Après son adoption par l’Assemblée, le Sénat a, à son tour, adopté, en première lecture, le projet de loi permettant la création de la Banque publique d’investissement (BPI).

Première promesse de François Hollande lors de son élection, l’ensemble de la gauche sénatoriale, y compris les communistes, a adopté celle-ci qui doit devenir LE nouvel outil de l’Etat pour redresser l’économie du pays et accroitre la compétitivité des entreprises françaises.

Cette création doit permettre l’instauration d’un guichet unique dans chaque région réunissant les services :
– du Fonds stratégique d’investissement (FSI) qui prend des participations dans des sociétés françaises stratégiques
– d’Oséo, la banque publique des PME et de l’innovation
– de CDC Entreprises, filiale de la Caisse des dépôts.

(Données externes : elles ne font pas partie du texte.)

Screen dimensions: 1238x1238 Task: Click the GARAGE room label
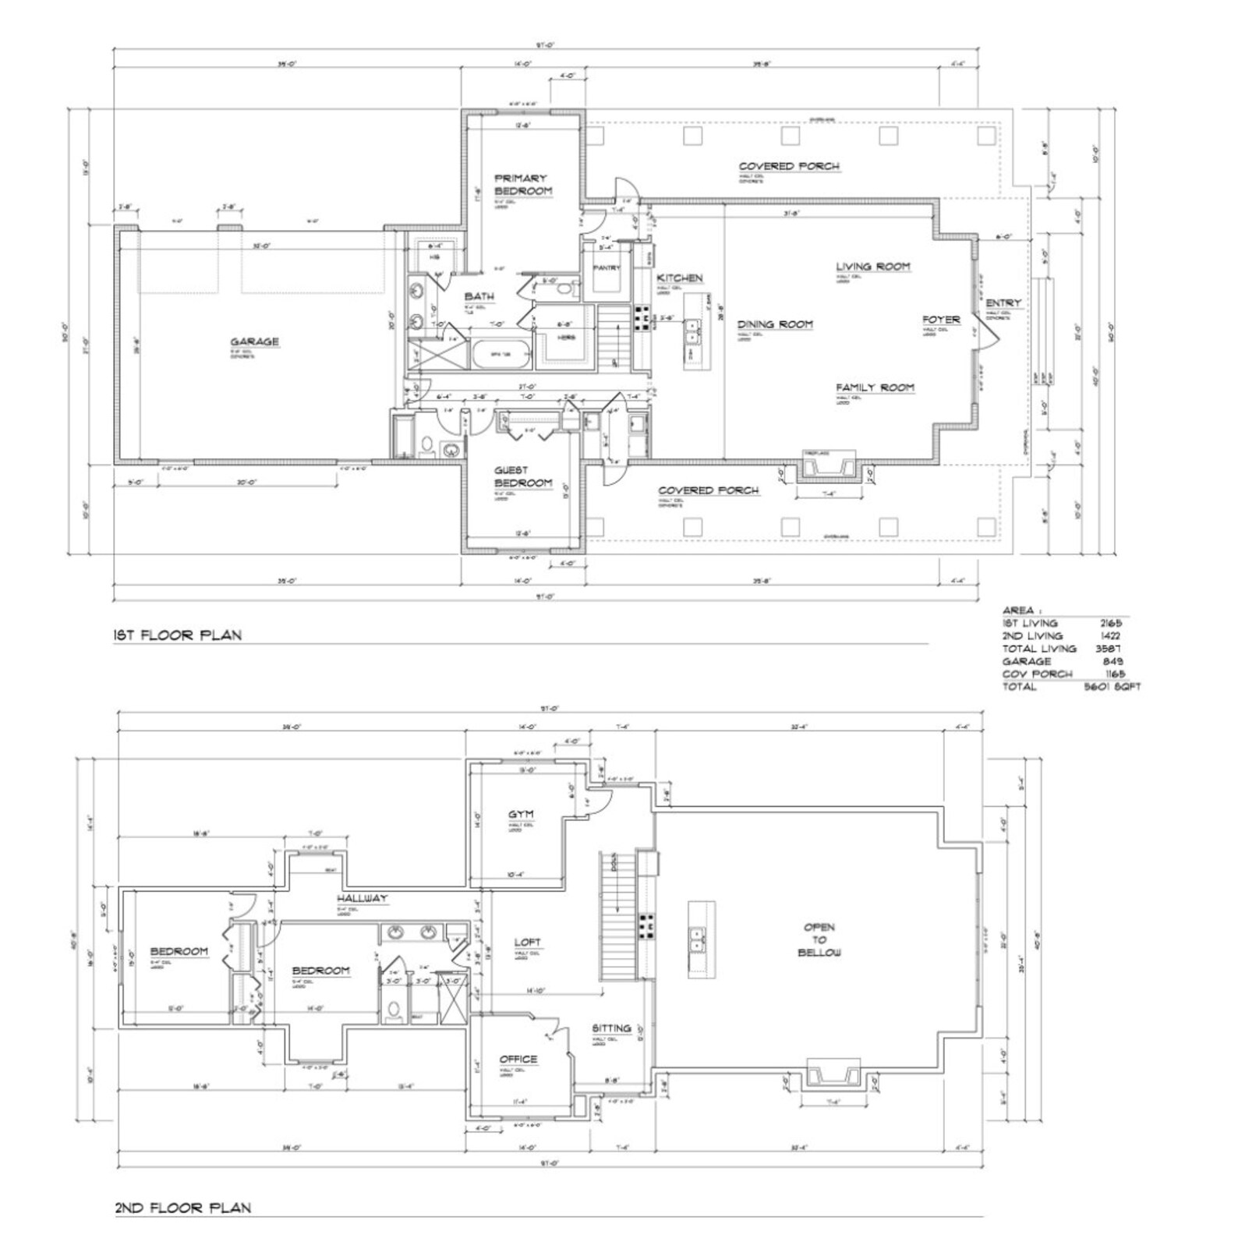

L’UMP et le centre contre.

Les centristes et l’UMP ont décidé de voter contre malgré, comme l’a lancé Eric Bocquet du front de gauche « que la situation économique le nécessite »

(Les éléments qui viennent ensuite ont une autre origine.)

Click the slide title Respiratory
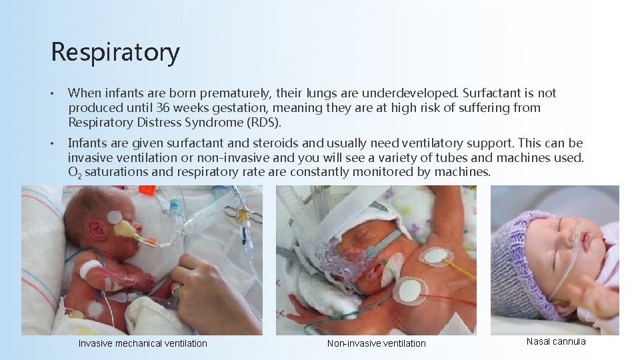click(115, 52)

Pour le centre et notamment Jean Arthuis « Le vrai problème à résoudre est celui de la croissance, de la lutte contre le chômage » et qui a ajouté « C’est d’abord un problème de compétitivité, le problème de financement des entreprises vient après »

Pour l’UMP et notamment Francis Delattre ce projet ne sert à rien puisqu’Oséo fonctionne déjà.

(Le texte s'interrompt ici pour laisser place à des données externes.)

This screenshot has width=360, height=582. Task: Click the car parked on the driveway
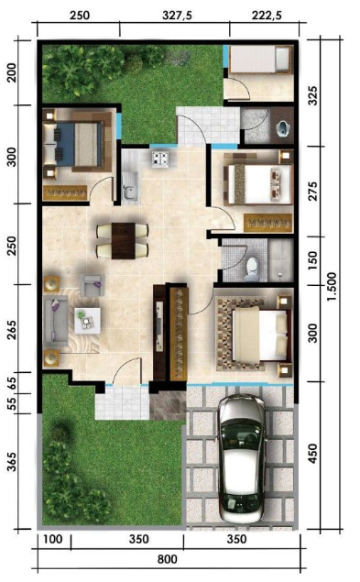(x=242, y=458)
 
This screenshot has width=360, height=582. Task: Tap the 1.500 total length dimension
(x=332, y=286)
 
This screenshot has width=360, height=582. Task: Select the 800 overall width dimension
(x=168, y=559)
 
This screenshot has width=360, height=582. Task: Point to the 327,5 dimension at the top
(x=177, y=16)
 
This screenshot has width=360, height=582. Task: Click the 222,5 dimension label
(x=267, y=16)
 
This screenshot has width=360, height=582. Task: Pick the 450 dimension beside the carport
(x=313, y=453)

Les modifications en faveur des régions

Le texte adopté par le Sénat renforce le poids des régions par rapport à la version déjà votée par l’Assemblée nationale. Il permet notamment au président du comité national d’orientation, représentant des régions, d’assister au conseil d’administration et de prendre part au débat (sans voix délibérative).

Les régions se retrouvent également renforcer dans les comités régionaux d’orientation puisqu’ils seront désormais trois représentants des régions, et non deux comme prévu initialement. Cette demande ayant été fortement faite par les régions. Enfin, le Sénat a aussi remis la présidence de ces comités régionaux aux présidents de conseil régional.

La suite

Une commission mixte paritaire devrait désormais être réunie (CMP, 7 sénateurs et 7 députés) pour harmoniser les positions entre le Sénat et l’Assemblée.